Ellis apartó su plato de pastel de cerezas y crema batida. Por primera vez en su vida tenía que controlar su peso.

– Estaba riquísimo, mamá, pero no puedo comer más -dijo con aire contrito.

– Nadie come como antes -se quejó ella. Se puso en pie y empezó a quitar la mesa-. Es porque van en coche a todas partes.

El padre empujó su silla hacia atrás.

– Tengo que revisar algunas cuentas.

– ¿Todavía no tienes contable? -preguntó Ellis.

– Nadie cuida tan bien el dinero que gana como uno mismo -replicó su padre-. Ya lo descubrirás si alguna vez ganas una cifra que valga la pena.

Abandonó la habitación encaminándose a su despacho.

Ellis ayudó a su madre a quitar la mesa. La familia se había mudado a esa casa de cuatro dormitorios en Tea Neck. New Jersey, cuando Ellis tenía trece años, pero él recordaba ese día como si fuese ayer. Literalmente hacía años que esperaban que llegara ese día. Su padre construyó la casa, al principio con sus propias manos, después utilizando empleados de su creciente empresa de construcciones, pero continuando siempre los trabajos durante periodos de poca actividad e interrumpiéndolos cuando había mucho trabajo. Al mudarse todavía no estaba realmente concluida: la calefacción no funcionaba, no había armarios en la cocina y no estaba pintada. Al día siguiente tuvieron agua caliente sólo porque la madre de Ellis amenazó con que en caso contrario se divorciaría. Pero con el tiempo la casa se terminó y Ellis y sus hermanos y hermanas tuvieron allí lugar más que suficiente para crecer. Ahora era demasiado grande para su madre y su padre, pero él esperaba que la conservaran. Era un lugar con buenos recuerdos.

Cuando terminaron de llenar el lavavajillas, Ellis dijo: -¿Mamá, recuerdas la maleta que dejé cuando volví de Asia?

– Por supuesto. Está en el armario del dormitorio pequeño.

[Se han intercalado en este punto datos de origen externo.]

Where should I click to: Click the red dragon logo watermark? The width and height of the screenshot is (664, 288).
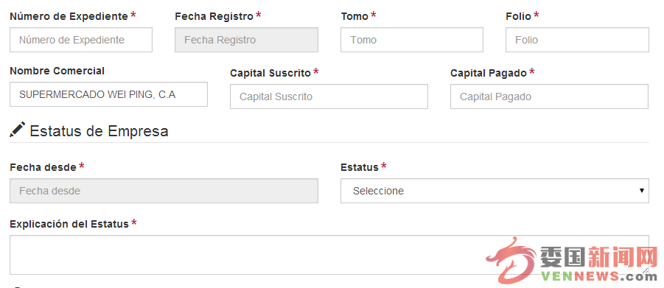point(511,259)
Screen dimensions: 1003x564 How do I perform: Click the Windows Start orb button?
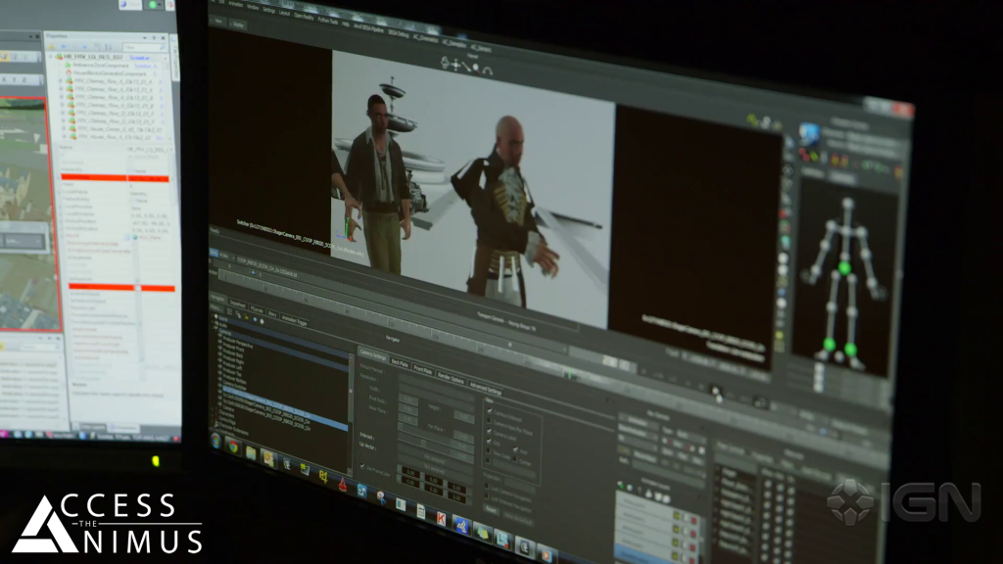(216, 441)
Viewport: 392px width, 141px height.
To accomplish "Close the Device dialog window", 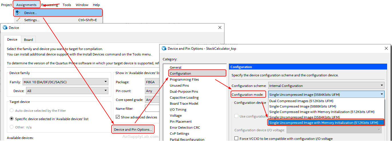I will click(x=220, y=28).
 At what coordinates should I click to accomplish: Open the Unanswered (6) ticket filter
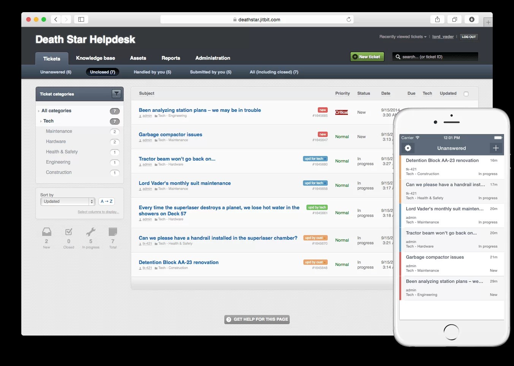coord(56,72)
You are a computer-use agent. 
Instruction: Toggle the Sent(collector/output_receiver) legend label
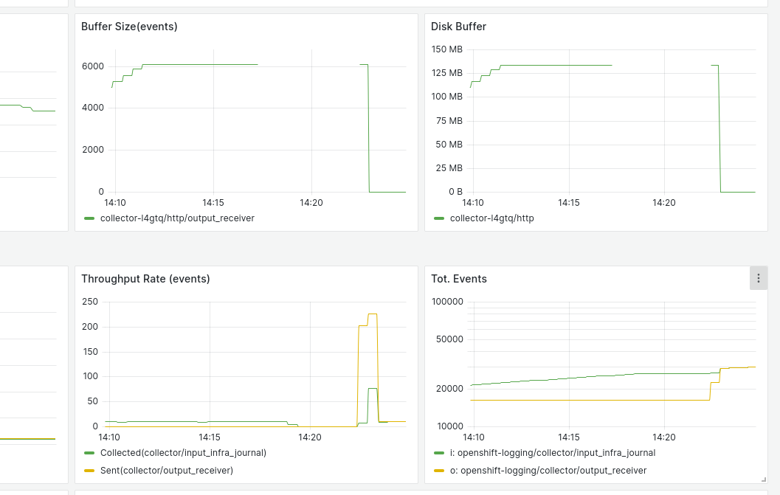coord(167,471)
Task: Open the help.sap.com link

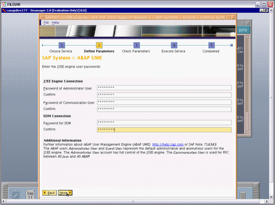Action: pos(168,144)
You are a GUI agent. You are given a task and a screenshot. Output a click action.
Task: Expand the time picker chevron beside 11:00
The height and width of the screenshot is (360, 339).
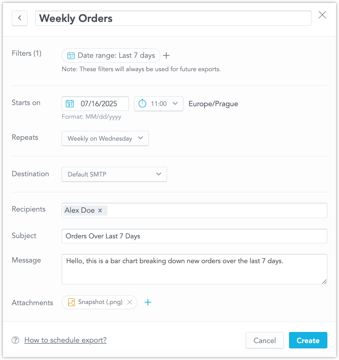click(x=175, y=104)
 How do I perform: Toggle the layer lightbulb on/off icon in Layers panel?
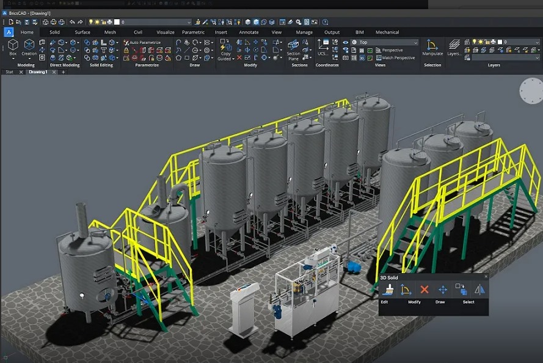(x=475, y=42)
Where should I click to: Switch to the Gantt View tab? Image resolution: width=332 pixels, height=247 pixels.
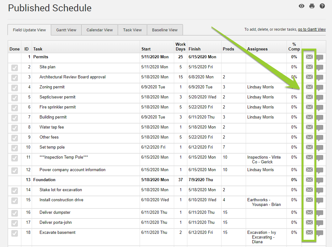coord(66,30)
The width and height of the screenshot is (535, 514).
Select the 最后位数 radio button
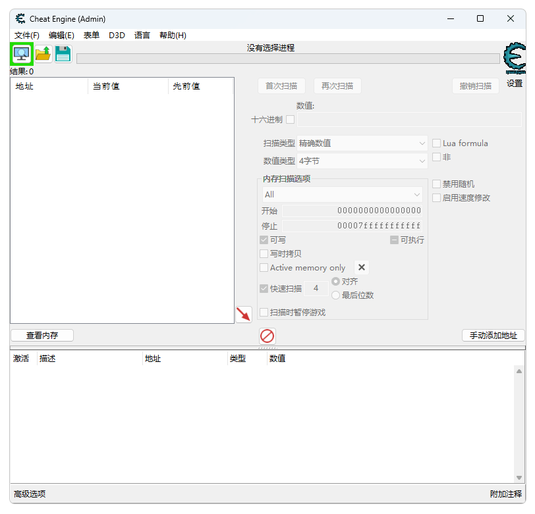336,296
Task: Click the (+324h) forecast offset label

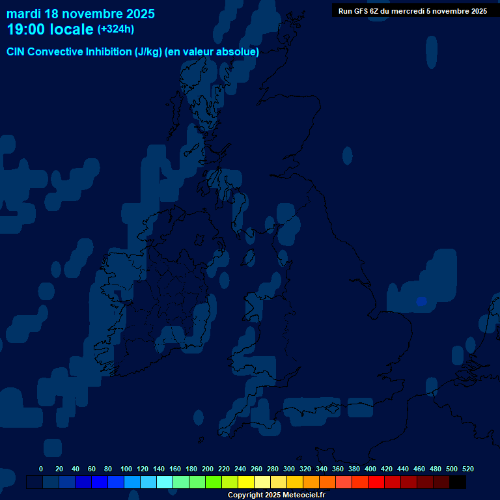Action: click(116, 29)
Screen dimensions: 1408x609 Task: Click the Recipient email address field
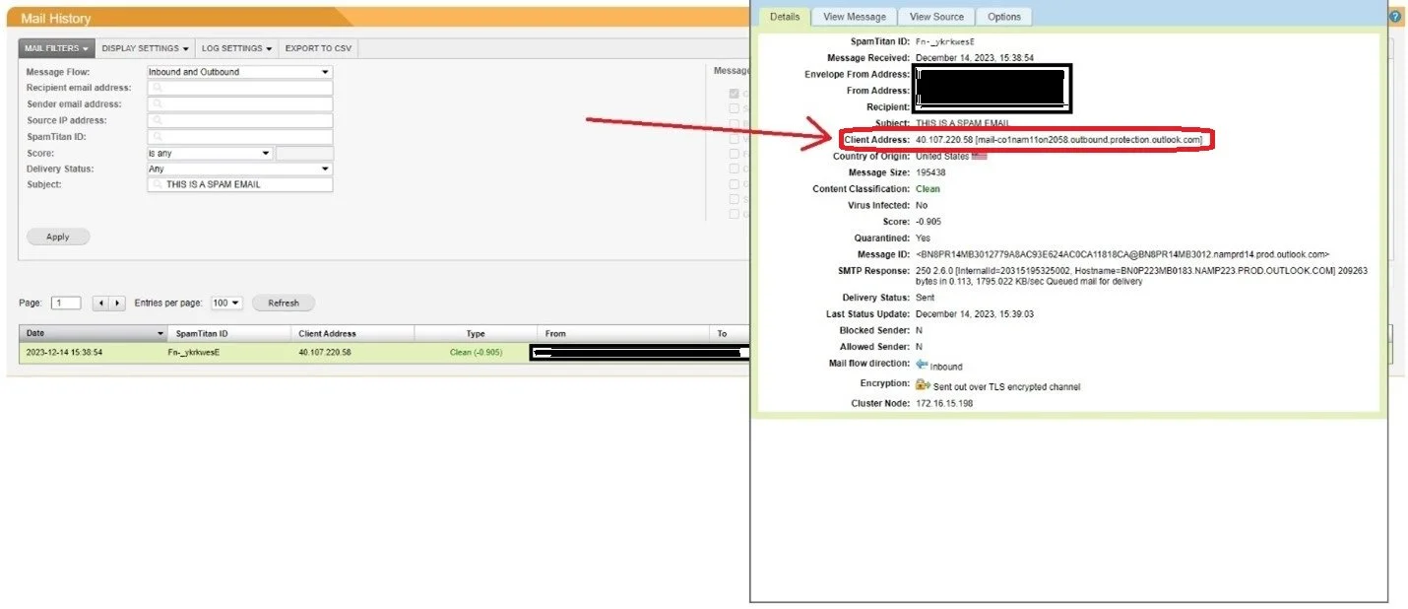pos(239,88)

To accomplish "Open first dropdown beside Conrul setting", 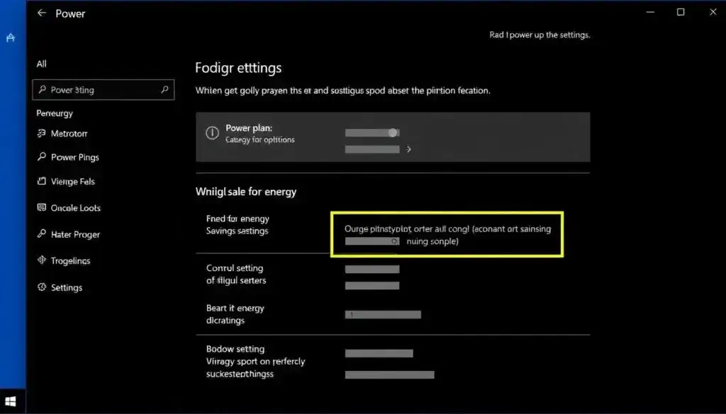I will tap(372, 269).
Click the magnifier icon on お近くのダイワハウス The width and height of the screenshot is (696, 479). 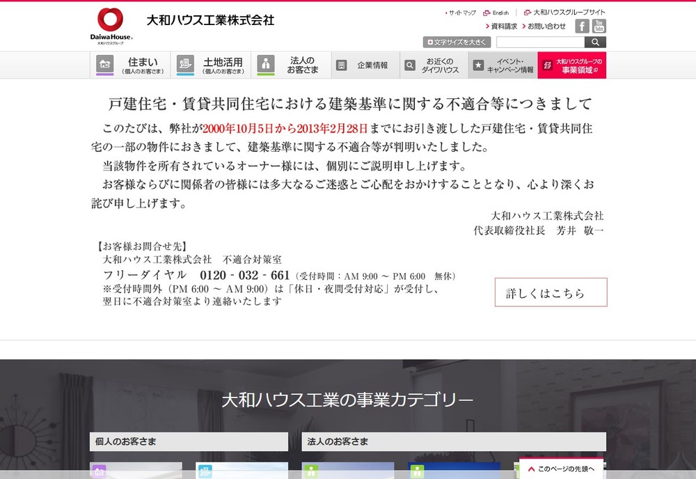click(x=411, y=64)
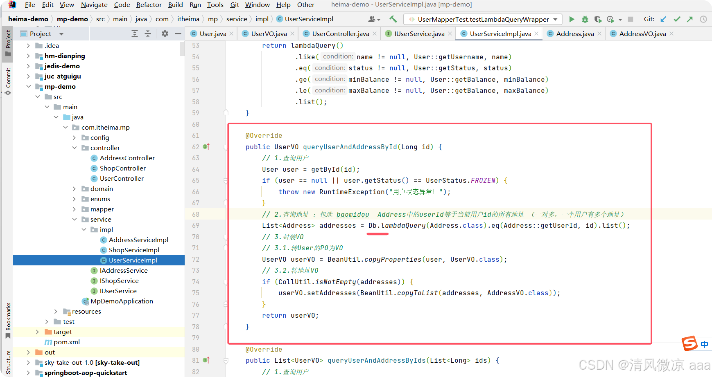Open Project panel settings gear
Screen dimensions: 712x377
pos(165,34)
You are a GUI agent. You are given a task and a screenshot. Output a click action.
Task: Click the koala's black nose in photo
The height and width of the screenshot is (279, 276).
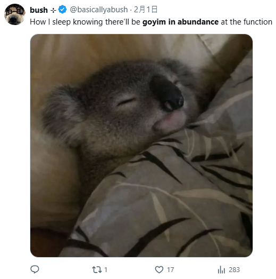(x=167, y=93)
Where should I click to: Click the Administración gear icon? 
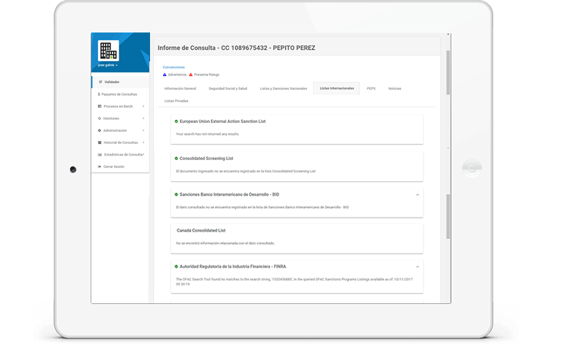[100, 130]
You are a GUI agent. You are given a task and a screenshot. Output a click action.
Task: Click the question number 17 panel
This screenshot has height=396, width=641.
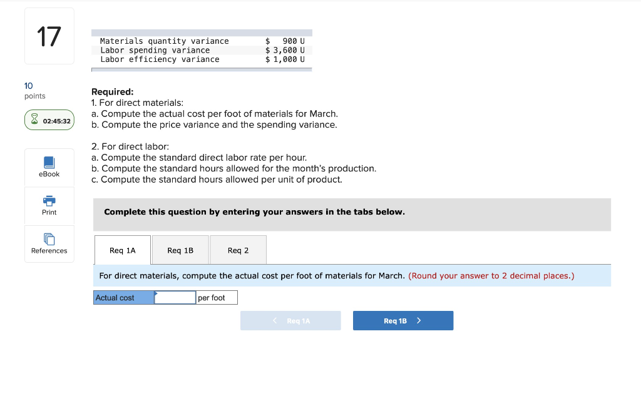click(x=49, y=35)
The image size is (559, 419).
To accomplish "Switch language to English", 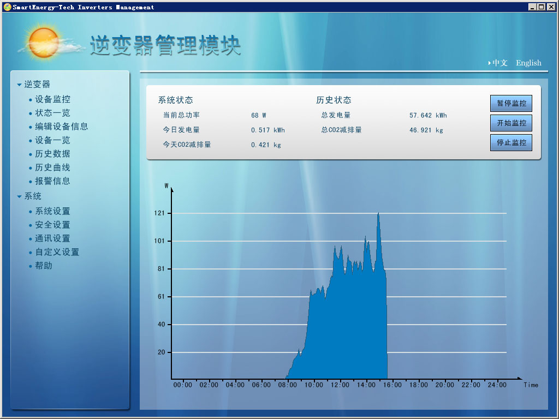I will (528, 63).
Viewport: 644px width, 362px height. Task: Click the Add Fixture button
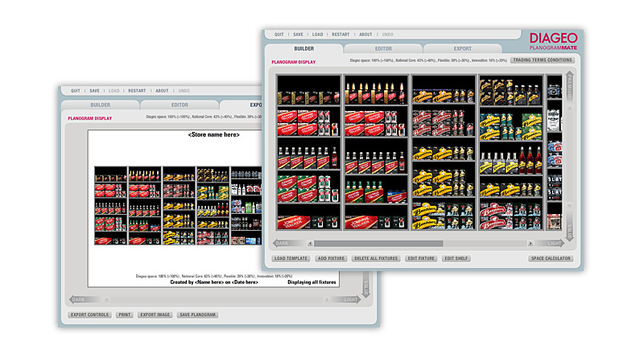[332, 258]
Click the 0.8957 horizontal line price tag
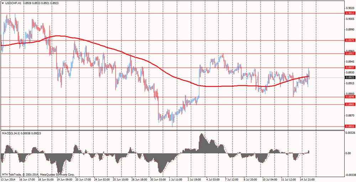The height and width of the screenshot is (182, 356). pos(350,53)
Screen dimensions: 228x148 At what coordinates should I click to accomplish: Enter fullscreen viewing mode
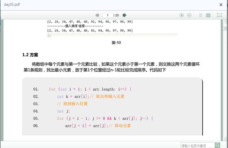tap(219, 15)

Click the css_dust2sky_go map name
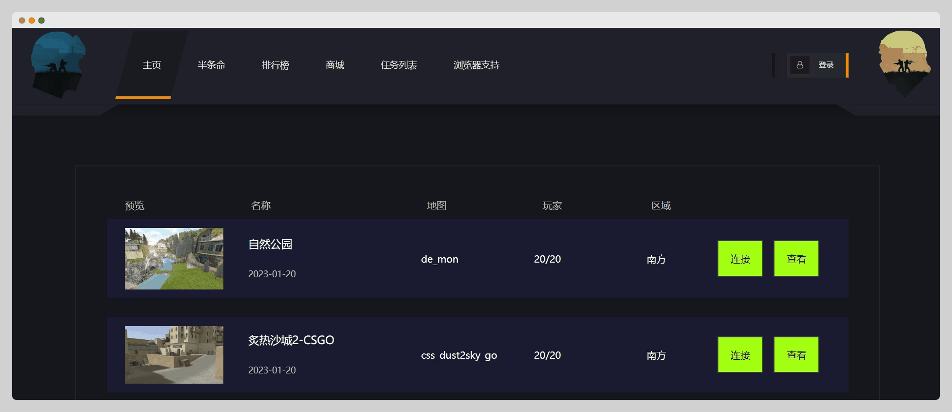point(458,355)
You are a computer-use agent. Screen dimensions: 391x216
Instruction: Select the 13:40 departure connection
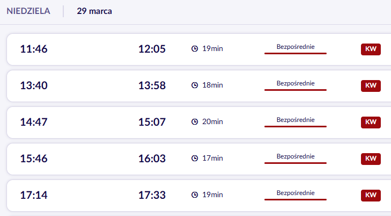click(34, 85)

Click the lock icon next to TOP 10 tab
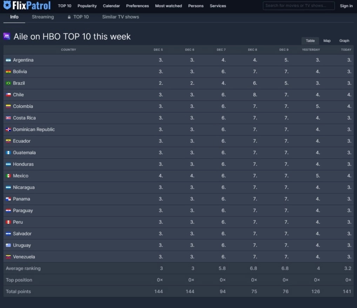pyautogui.click(x=69, y=17)
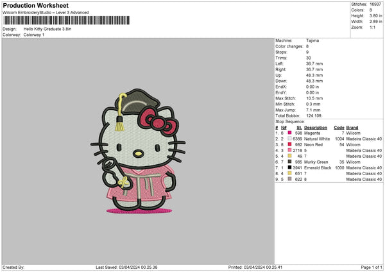Image resolution: width=385 pixels, height=272 pixels.
Task: Select the pink swatch in stop 4
Action: [x=290, y=150]
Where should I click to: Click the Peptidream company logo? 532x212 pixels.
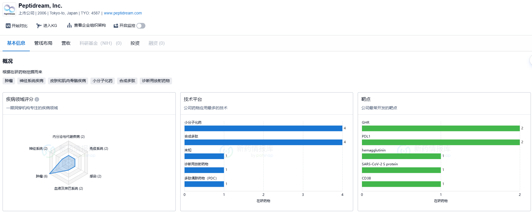(9, 9)
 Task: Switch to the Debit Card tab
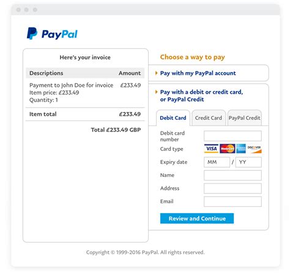pyautogui.click(x=173, y=118)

– Gracias. Tengo ganas de revisarla.

– Ve, entonces. Yo terminaré aquí.

Ellis subió la escalera y se dirigió al dormitorio pequeño que estaba en el piso alto. Rara vez se usaba, y la cama estaba rodeada de un par de sillas rotas, un viejo sofá y cuatro o cinco cajas de cartón que contenían libros y juguetes infantiles. Ellis abrió el armario y sacó una pequeña maleta de plástico negro. La colocó sobre la cama, hizo girar la cerradura de combinación y la abrió. De ella surgió un fuerte olor a humedad: hacía diez años que no se abría. Todo estaba allí: las medallas, las dos balas que le habían extraído del cuerpo, el Manual de Campo del Ejército Fm 5-31, titulado Cazabobos; una fotografía suya de pie junto a un helicóptero, su primer Huey, sonriente y con aspecto juvenil y (¡oh, mierda¡) delgado; una nota de Frankie Amalfi que decía: Para el bastardo que me robó la pierna, una broma valiente, porque Ellis desató con suavidad los cordones de la bota de Frankie, y después tiró de ella para sacársela y junto con la bota se le desprendió el pie y la mitad de la pierna, amputada a la altura de la rodilla por la hélice de un motor; el reloj de Jimmy Jones, detenido para siempre a las cinco y media Quédatelo tú, hijo -le dijo el padre de Jimmy entre las brumas del alcohol-, porque fuiste su amigo, y eso es mucho más de lo que fui yo, y el diario.